◆ Exercise: Copy nothing but the lines from the one containing "Where should I" through the last line of the entries below, exactly as written and without pictures.

◆ Task inputs:
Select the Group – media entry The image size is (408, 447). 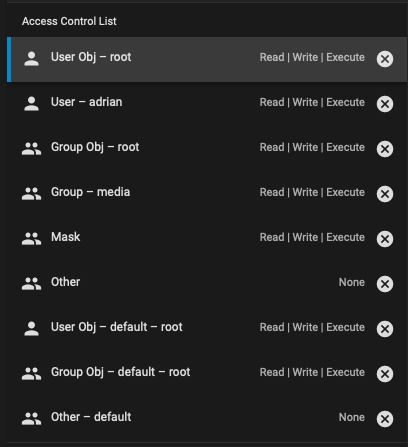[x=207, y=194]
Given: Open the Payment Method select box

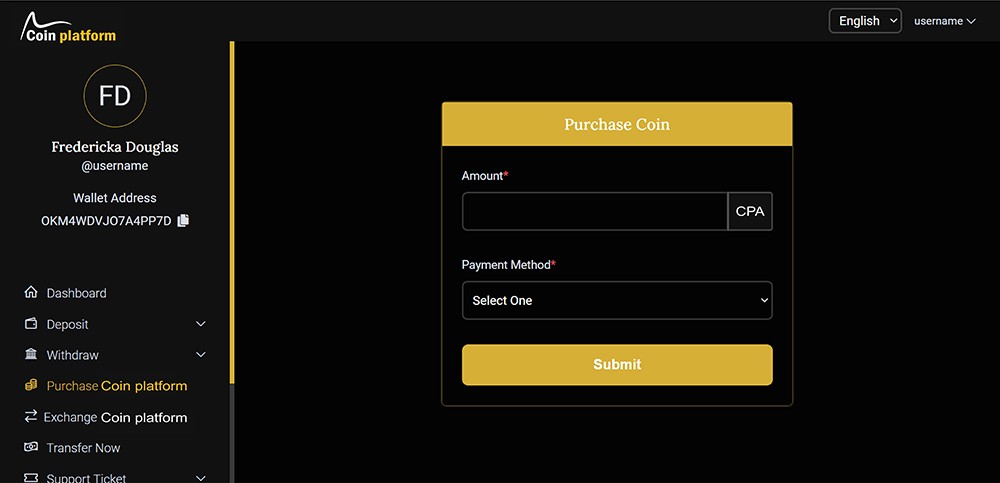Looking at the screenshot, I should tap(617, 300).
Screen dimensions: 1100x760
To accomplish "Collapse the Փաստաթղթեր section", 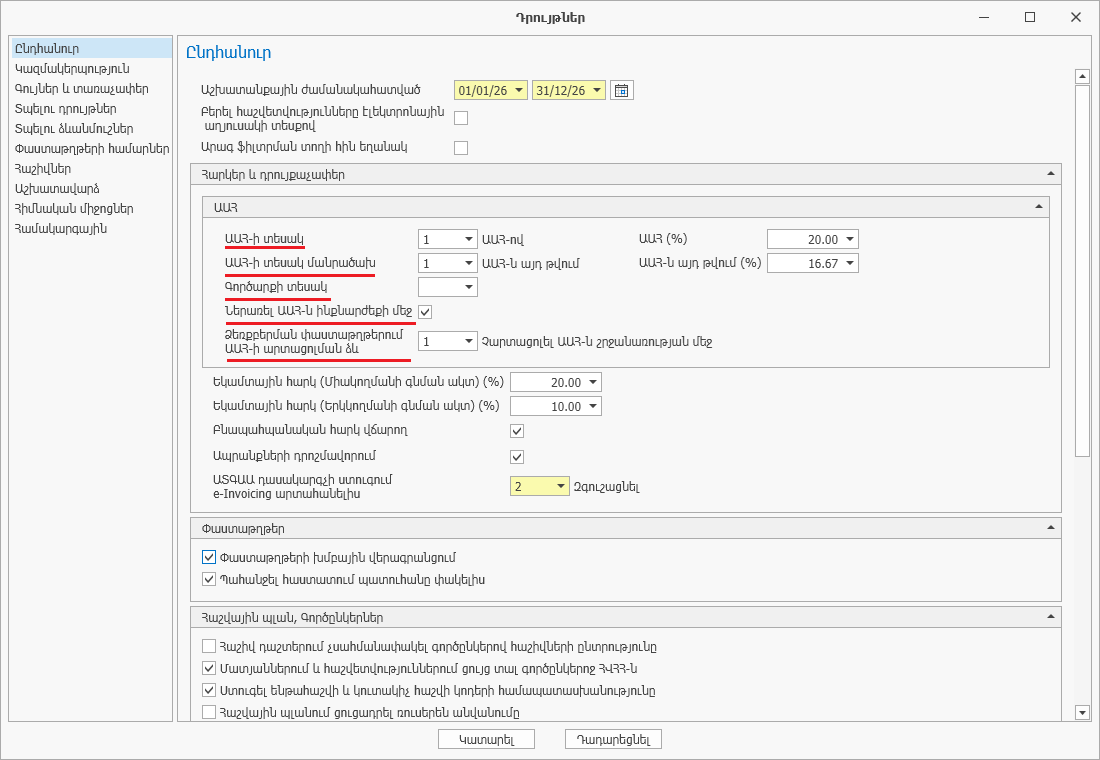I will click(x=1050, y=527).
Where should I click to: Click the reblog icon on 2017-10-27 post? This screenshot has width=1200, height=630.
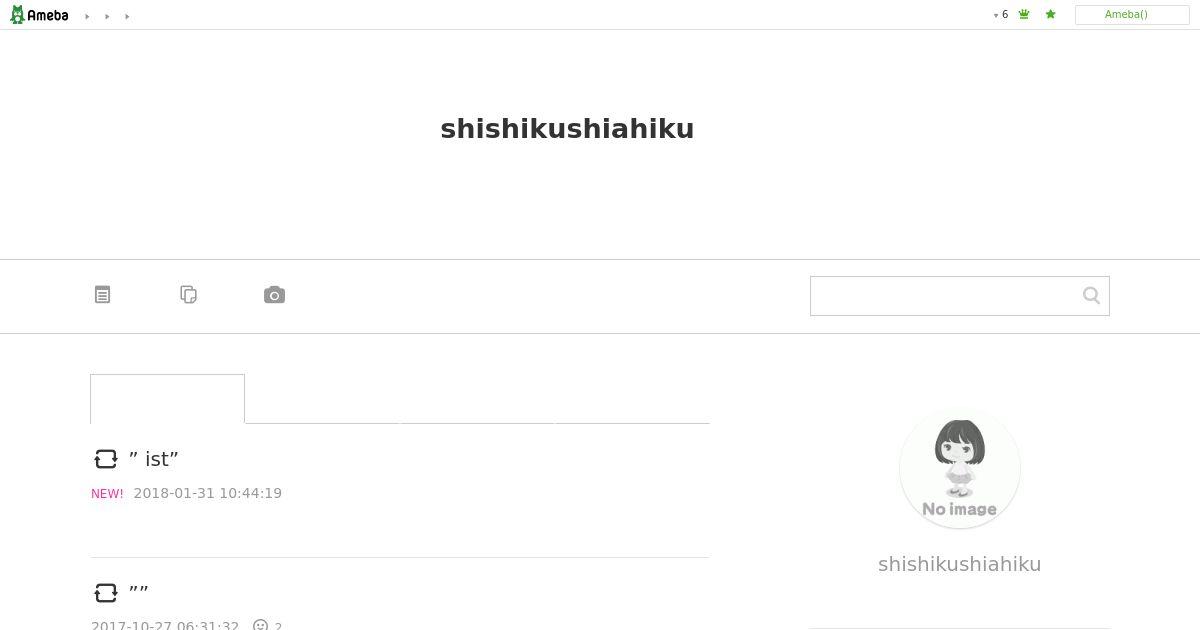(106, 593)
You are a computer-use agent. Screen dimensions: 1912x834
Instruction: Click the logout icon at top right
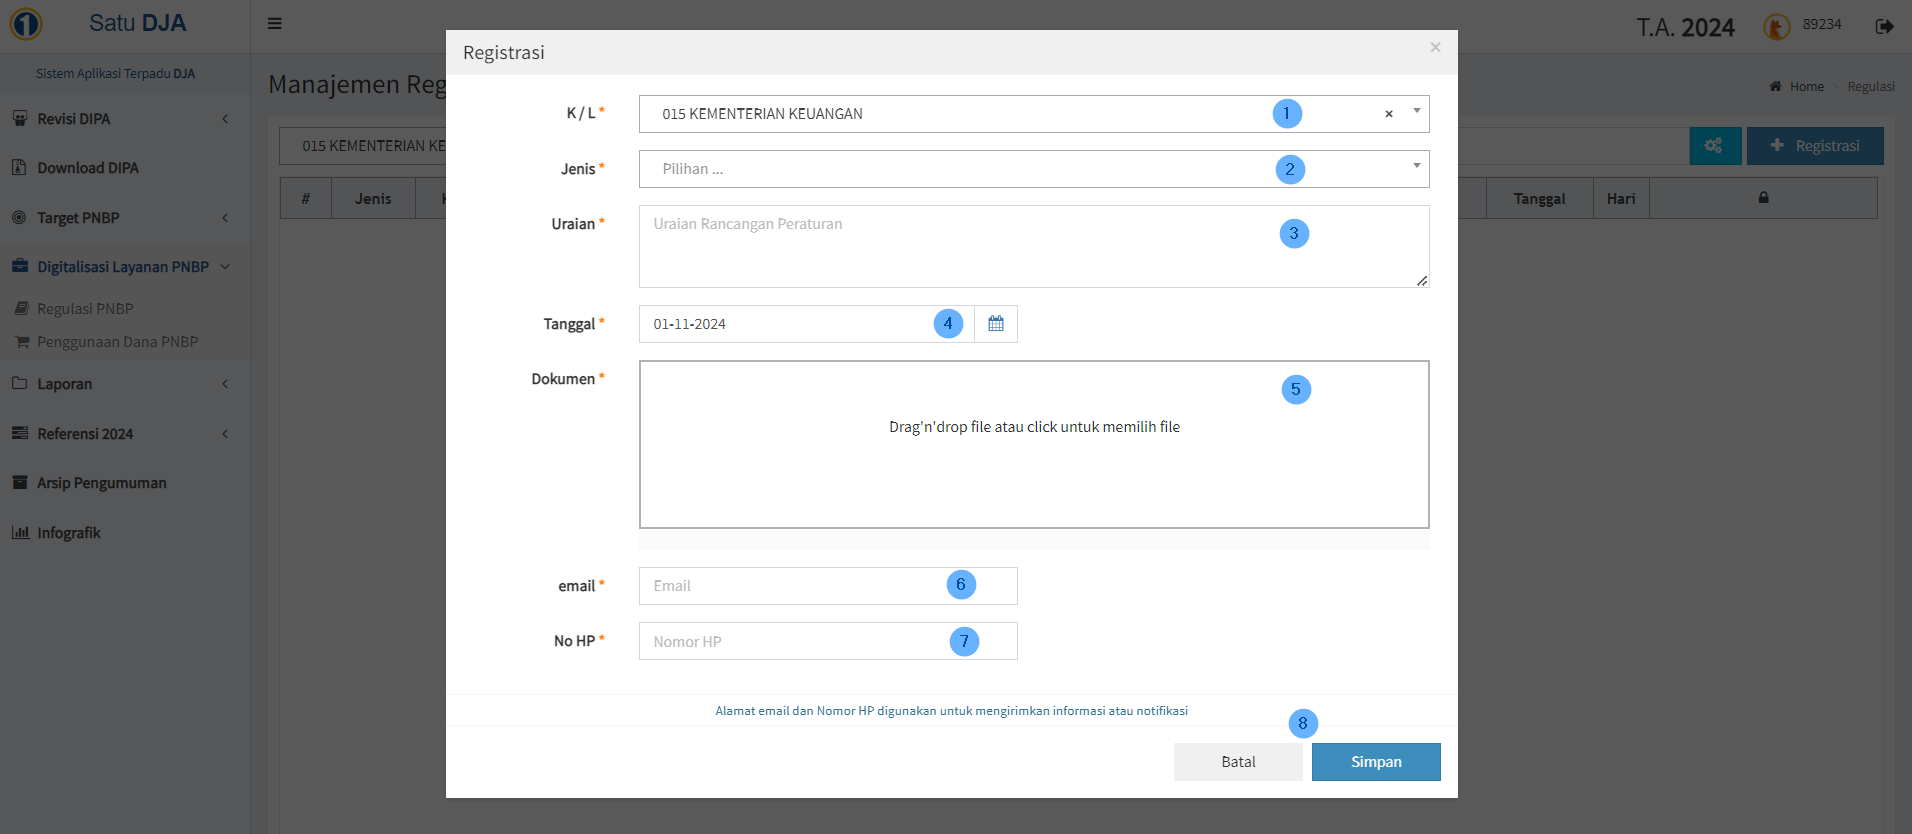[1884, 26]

◆ Exercise response:
Where should I click to: Click the reblog icon on 2017-10-27 post? This screenshot has width=1200, height=630.
(106, 593)
You are a computer-use agent. Screen dimensions: 1912x834
Instruction: Click the logout icon at top right
[1884, 26]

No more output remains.